▶ [Your task] Your output should consist of the lines from the first line of the records below through the one with "info@e-service-check.de (526, 2489)", exactly, minus the pictures.

---------- Data extracts ----------

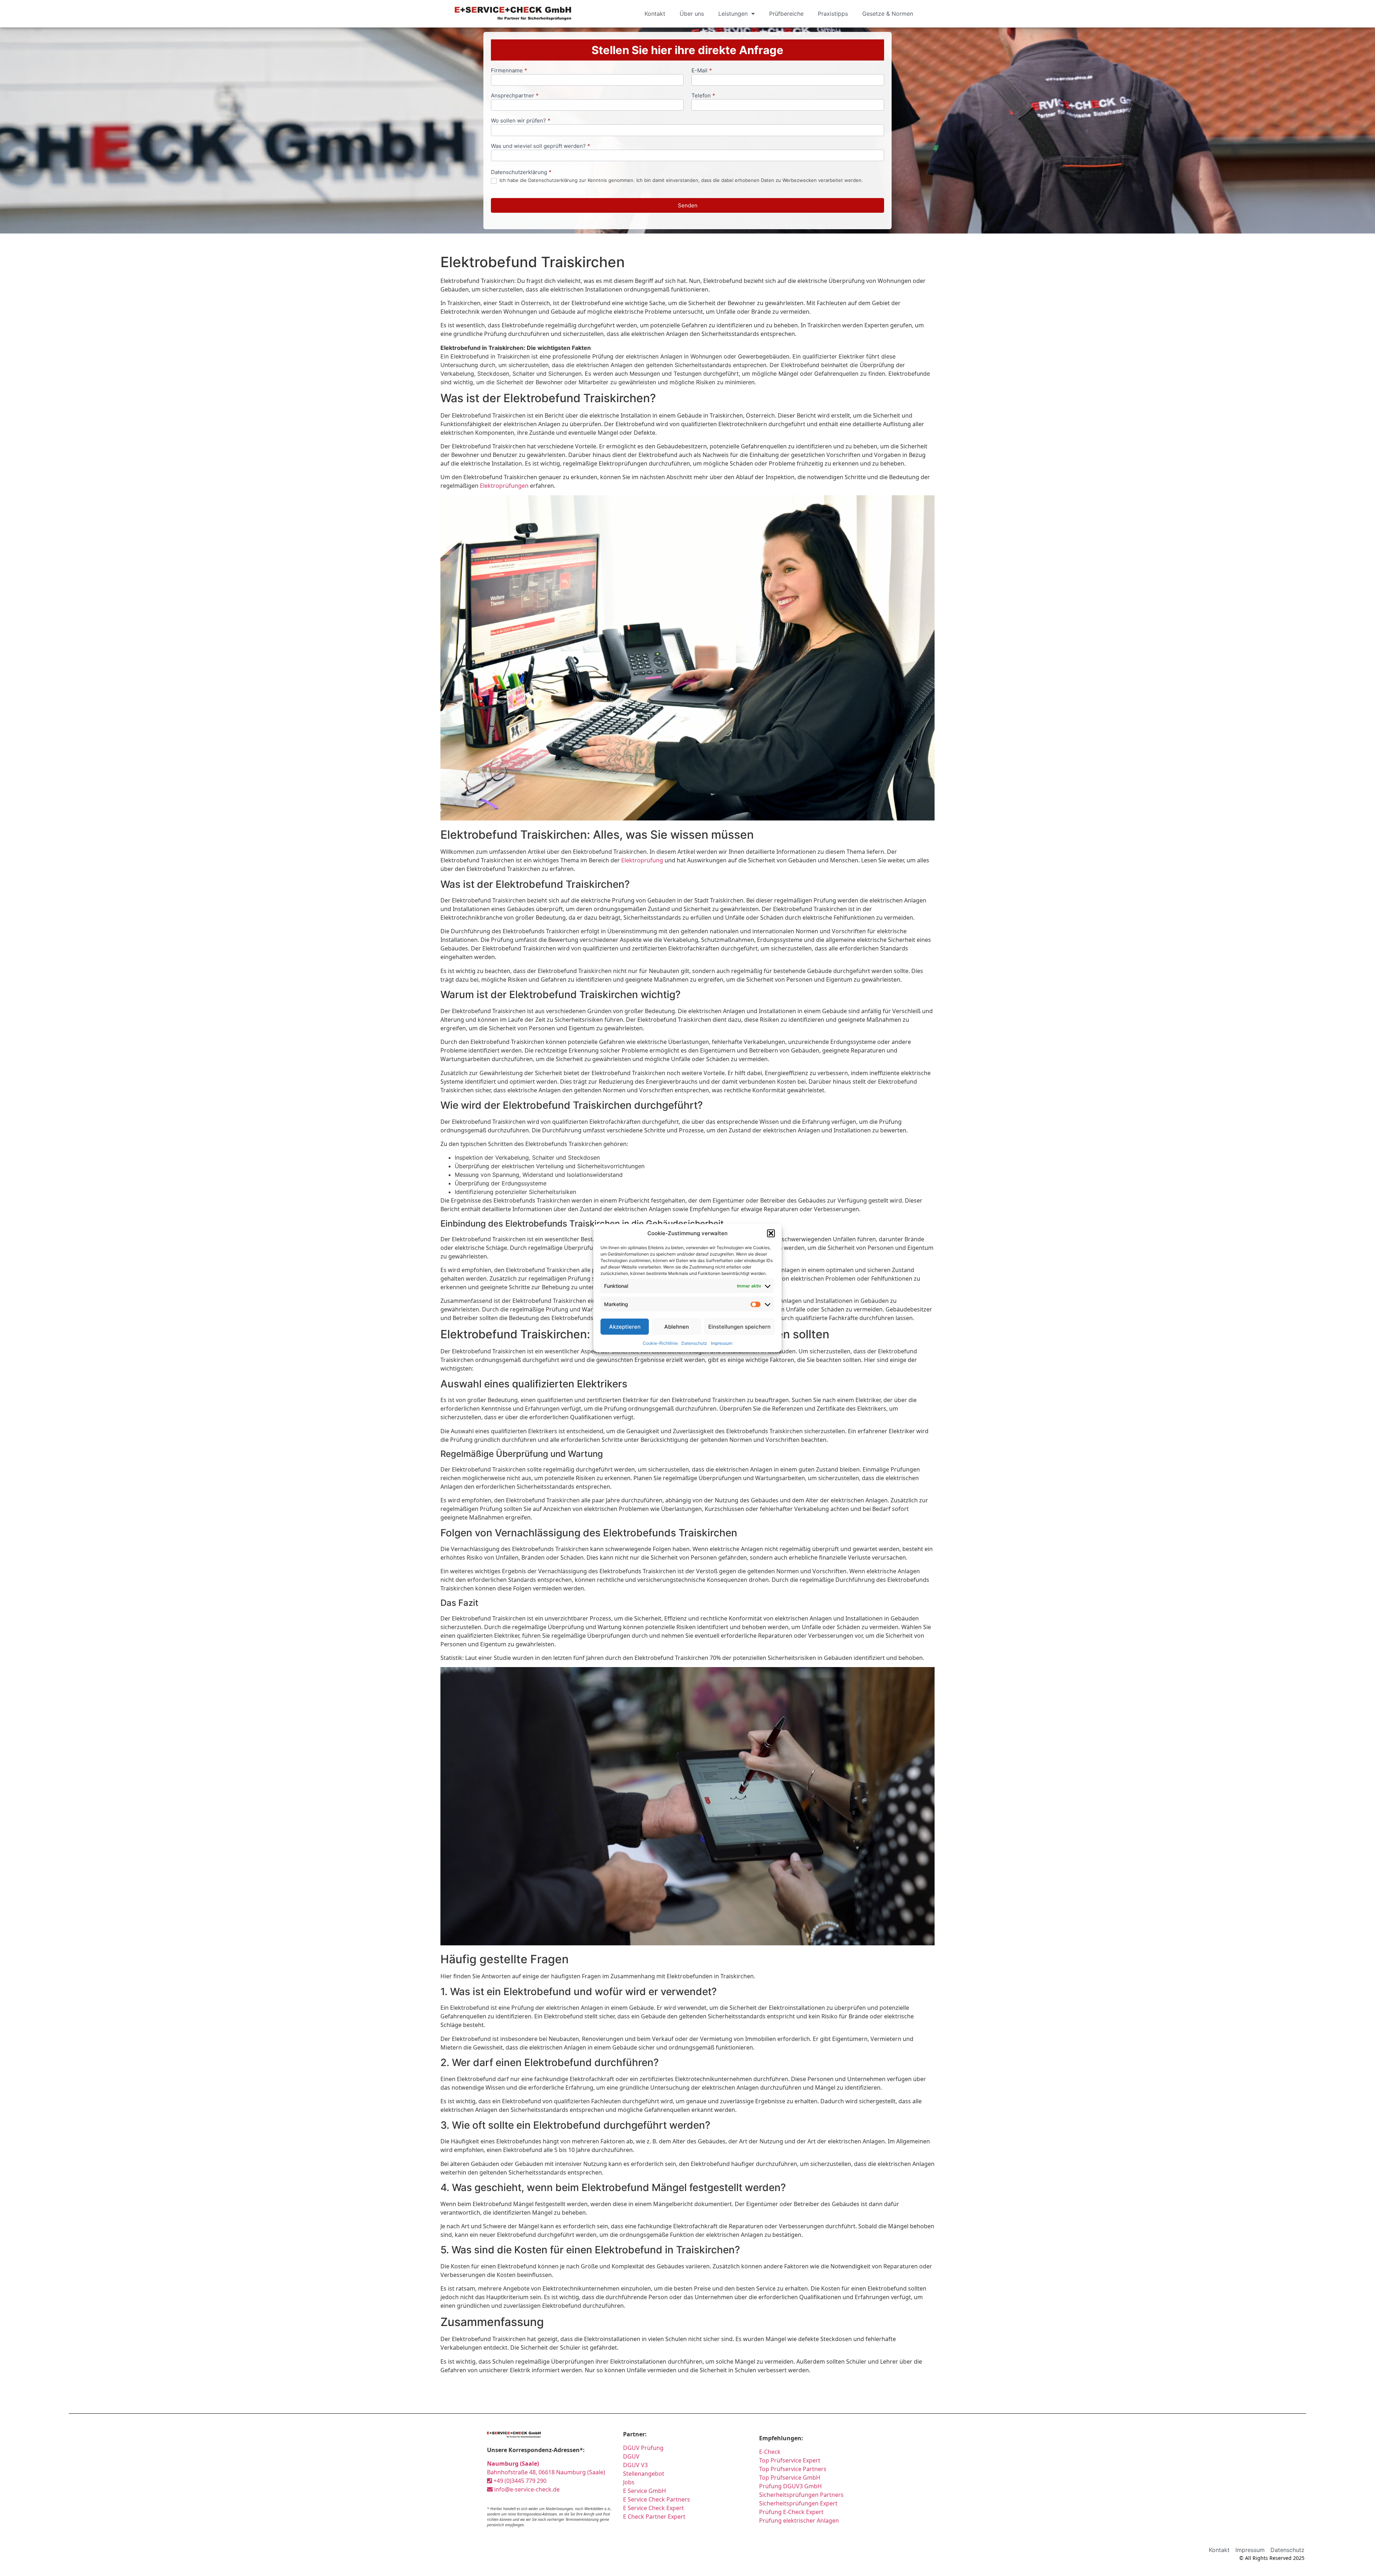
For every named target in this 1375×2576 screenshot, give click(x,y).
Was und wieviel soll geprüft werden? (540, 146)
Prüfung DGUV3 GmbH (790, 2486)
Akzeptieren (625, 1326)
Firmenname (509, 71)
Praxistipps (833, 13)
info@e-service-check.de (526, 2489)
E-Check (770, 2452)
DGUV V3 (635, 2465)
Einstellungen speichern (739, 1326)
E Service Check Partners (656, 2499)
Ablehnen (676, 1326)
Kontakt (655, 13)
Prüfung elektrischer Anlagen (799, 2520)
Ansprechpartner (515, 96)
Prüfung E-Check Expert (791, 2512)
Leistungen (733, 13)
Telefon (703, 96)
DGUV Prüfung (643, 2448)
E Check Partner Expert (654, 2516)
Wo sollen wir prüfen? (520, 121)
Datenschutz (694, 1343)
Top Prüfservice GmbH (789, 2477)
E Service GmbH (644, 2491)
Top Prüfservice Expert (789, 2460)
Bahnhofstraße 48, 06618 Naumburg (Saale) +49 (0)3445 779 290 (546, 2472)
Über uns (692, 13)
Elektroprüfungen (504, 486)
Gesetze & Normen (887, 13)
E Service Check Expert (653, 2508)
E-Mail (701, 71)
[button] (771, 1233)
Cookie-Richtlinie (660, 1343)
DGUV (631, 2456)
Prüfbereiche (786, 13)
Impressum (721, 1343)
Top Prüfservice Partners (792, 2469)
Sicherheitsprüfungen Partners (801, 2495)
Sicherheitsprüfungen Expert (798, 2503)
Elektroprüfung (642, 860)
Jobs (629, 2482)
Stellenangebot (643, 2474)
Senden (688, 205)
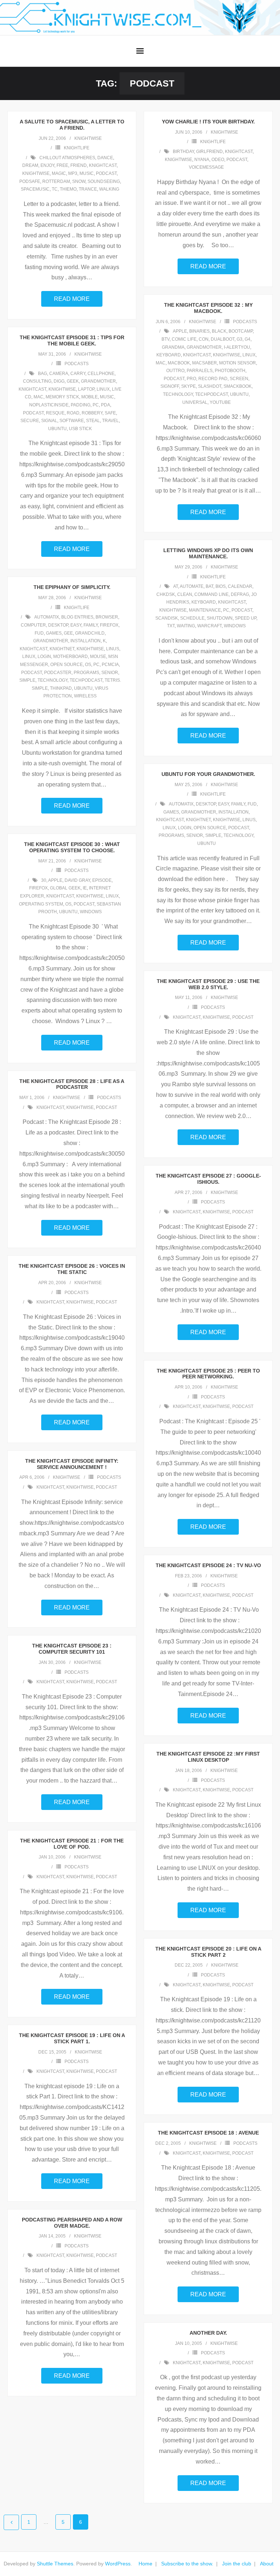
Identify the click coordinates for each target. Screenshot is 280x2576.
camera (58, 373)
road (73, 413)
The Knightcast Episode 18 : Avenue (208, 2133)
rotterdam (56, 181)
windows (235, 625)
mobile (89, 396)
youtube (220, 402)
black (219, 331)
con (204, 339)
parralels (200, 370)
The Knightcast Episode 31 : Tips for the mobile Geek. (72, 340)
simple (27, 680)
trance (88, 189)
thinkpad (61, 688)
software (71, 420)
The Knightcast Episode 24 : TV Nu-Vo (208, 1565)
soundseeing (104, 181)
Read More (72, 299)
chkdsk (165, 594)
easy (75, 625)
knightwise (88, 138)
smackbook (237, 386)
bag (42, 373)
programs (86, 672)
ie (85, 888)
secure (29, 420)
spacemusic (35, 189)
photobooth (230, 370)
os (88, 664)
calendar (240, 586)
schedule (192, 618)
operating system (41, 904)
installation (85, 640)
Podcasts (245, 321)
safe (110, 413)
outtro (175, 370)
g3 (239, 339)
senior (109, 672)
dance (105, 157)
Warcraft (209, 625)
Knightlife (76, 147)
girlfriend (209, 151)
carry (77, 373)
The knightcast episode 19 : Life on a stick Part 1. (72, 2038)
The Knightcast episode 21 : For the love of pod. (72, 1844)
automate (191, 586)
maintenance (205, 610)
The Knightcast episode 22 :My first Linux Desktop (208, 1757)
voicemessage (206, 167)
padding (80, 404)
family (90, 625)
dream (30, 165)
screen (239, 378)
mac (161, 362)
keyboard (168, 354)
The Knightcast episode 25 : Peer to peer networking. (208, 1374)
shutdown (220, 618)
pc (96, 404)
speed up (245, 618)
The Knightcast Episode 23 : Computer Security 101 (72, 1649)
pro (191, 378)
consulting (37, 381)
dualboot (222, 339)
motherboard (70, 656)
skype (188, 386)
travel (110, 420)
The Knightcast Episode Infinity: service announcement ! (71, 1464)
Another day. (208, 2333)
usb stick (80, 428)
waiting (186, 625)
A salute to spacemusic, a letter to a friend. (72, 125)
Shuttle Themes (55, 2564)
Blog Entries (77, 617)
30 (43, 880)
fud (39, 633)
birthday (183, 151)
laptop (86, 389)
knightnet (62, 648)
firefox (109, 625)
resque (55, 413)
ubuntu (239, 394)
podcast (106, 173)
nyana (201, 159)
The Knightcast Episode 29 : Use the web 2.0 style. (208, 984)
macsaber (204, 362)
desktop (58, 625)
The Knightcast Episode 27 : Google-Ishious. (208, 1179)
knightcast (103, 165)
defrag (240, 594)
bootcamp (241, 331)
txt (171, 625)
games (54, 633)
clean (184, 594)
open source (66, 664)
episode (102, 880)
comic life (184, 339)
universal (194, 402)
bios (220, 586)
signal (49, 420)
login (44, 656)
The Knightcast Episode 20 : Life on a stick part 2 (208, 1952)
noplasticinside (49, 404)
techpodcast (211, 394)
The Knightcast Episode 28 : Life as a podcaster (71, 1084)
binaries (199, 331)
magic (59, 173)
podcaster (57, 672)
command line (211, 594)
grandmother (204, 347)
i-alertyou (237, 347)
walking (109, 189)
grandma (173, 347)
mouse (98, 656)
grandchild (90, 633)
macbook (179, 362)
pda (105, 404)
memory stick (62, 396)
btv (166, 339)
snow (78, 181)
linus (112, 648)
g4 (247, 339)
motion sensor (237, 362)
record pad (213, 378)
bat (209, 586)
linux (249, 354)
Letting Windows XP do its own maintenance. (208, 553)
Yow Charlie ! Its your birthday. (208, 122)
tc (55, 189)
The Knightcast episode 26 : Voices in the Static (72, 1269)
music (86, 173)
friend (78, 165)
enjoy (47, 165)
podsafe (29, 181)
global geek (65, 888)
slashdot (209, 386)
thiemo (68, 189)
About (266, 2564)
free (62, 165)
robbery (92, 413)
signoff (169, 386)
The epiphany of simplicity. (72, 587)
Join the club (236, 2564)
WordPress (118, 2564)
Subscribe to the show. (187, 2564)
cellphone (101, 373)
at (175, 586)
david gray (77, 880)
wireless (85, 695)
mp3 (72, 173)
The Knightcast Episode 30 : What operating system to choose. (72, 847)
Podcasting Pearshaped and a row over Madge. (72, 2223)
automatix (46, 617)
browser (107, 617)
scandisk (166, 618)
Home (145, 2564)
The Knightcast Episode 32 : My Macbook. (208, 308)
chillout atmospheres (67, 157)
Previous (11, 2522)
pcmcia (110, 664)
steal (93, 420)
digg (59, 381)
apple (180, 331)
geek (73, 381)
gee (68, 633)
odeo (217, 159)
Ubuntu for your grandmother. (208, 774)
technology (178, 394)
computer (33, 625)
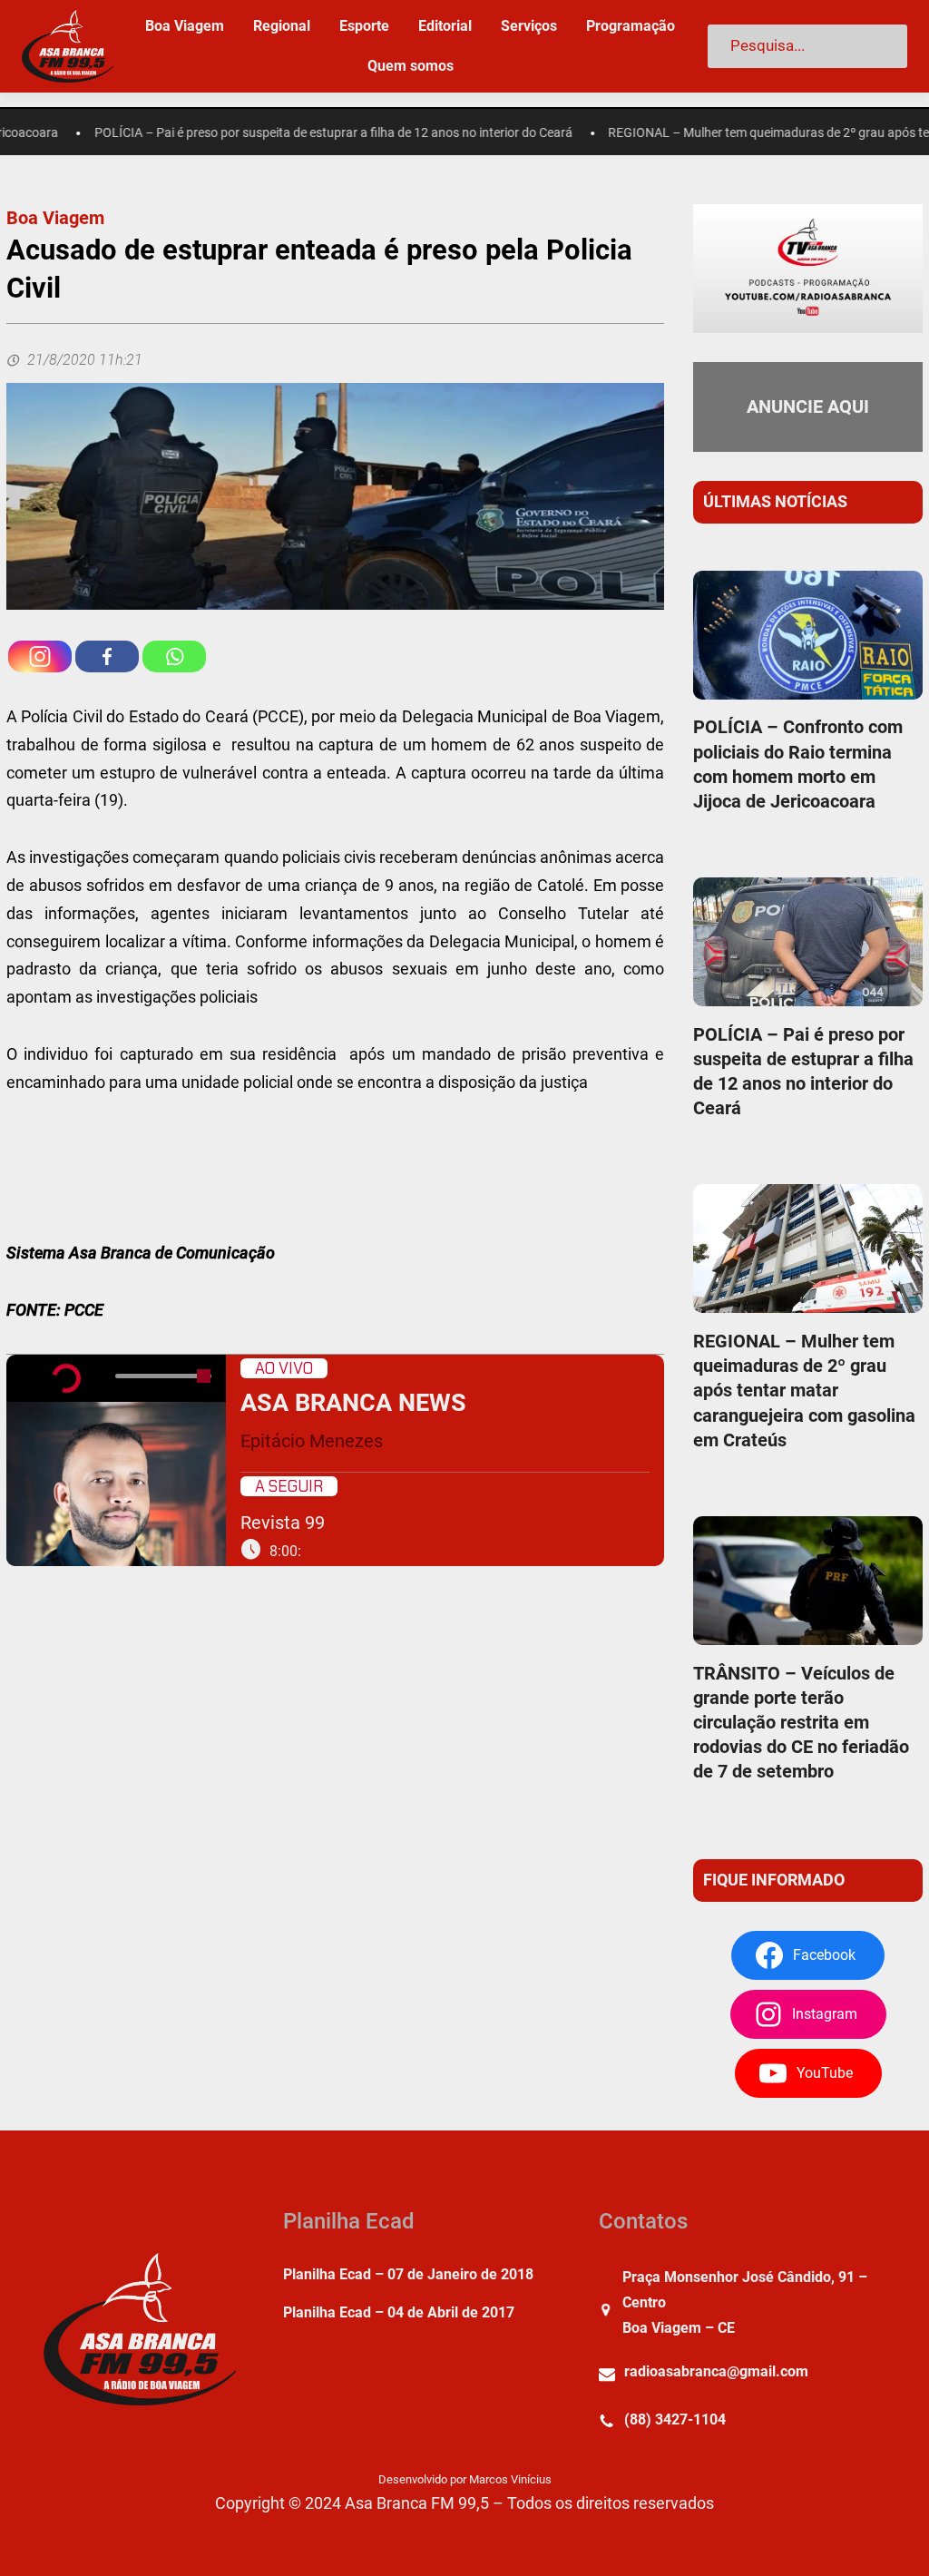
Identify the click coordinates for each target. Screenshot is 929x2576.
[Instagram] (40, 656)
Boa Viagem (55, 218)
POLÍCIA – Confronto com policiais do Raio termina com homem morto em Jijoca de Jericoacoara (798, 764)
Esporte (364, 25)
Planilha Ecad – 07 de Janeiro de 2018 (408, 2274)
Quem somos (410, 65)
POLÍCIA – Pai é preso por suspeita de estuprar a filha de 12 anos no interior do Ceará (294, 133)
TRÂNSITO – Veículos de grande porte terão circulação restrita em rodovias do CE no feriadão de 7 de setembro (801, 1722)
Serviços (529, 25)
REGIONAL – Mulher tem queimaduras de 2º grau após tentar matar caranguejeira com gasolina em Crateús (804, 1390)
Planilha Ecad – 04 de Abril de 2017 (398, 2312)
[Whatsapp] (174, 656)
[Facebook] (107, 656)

----------

▶ [Response]
For every named target in this 1375×2576 screenshot, give click(x,y).
Was und wieviel soll geprüft werden? (540, 146)
Prüfung DGUV3 GmbH (790, 2486)
Akzeptieren (625, 1326)
Firmenname (509, 71)
Praxistipps (833, 13)
info@e-service-check.de (526, 2489)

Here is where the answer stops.